Kolkata, June 30 (IANS) As India gears up for the July 1 launch of its first dedicated navigational satellite, noted space scientist Y.S. Rajan says the nation's future technological innovations in the field will be largely civilian applications and in the "public good".
"Space technology to a very great extent will be application-driven. It will require investments. Some of them will give returns like television, communication, whereas some of them will be for public good like remote sensing, cyclone tracking. So given that, it will be predominantly around application, but it will not stop at that," Rajan, an honorary distinguished professor, department of space, Indian Space Research Organisation (ISRO), told IANS in an interview.
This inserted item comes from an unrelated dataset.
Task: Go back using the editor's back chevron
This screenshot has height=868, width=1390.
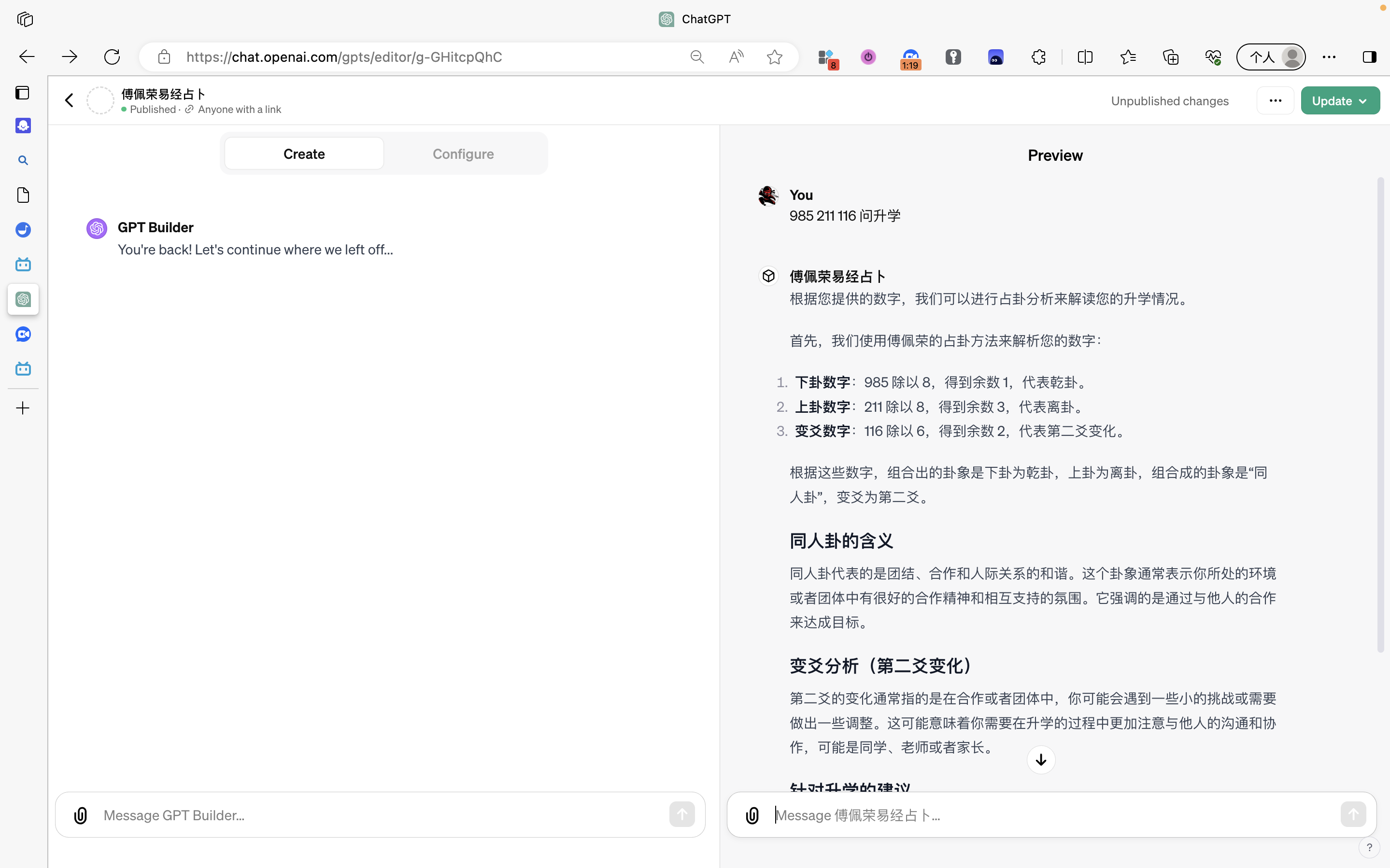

Rajan, who has made significant contributions to Indian space science in his former role as scientific secretary to ISRO, reckons that after the country has satiated its thirst for advancements in the current areas of interest (communication, television, remote sensing, navigation, etc.), it will concentrate on space sciences like trying to understand asteroids.
"When we have these things reasonably satisfied, then it will focus on space sciences. That is the most exciting thing. But the way we look at universe now...so much is being done..space contribution is very high. There are several unexplored areas still," said Rajan on the sidelines of an interactive session on "Educating the Future Mind" at the Bengal Chamber here.
With only a few countries in the fray for space studies, Rajan believes that India is at par in the fields (related to space technology) it has chosen to step in.
"Its not a question of getting into one to one comparison; only a few countries are space savvy. India had a focus and decided what it has to do and is evolving ..say navigation was not an important one earlier.
"It was communication, television, remote sensing and meteorology. Now navigation becomes very necessary; so it is evolving and now the one that is going is for navigation. Whatever they choose to do , it is world class," Rajan who also chairs the National Institute of Technology (NIT), Manipur, told IANS.
The scientist maintained that "civilian applications and advancement of science" remain at the heart of ISRO's initiatives.
"Position location becomes important; that is why navigation is there. But ISRO's prime focus is on civilian applications and advancement of science," added Rajan.
On July 1, India's first dedicated navigational satellite IRNSS-1A wll be launched by Polar Satellite Launch Vehicle, PSLV - C22 from Sriharikota in Andhra Pradesh.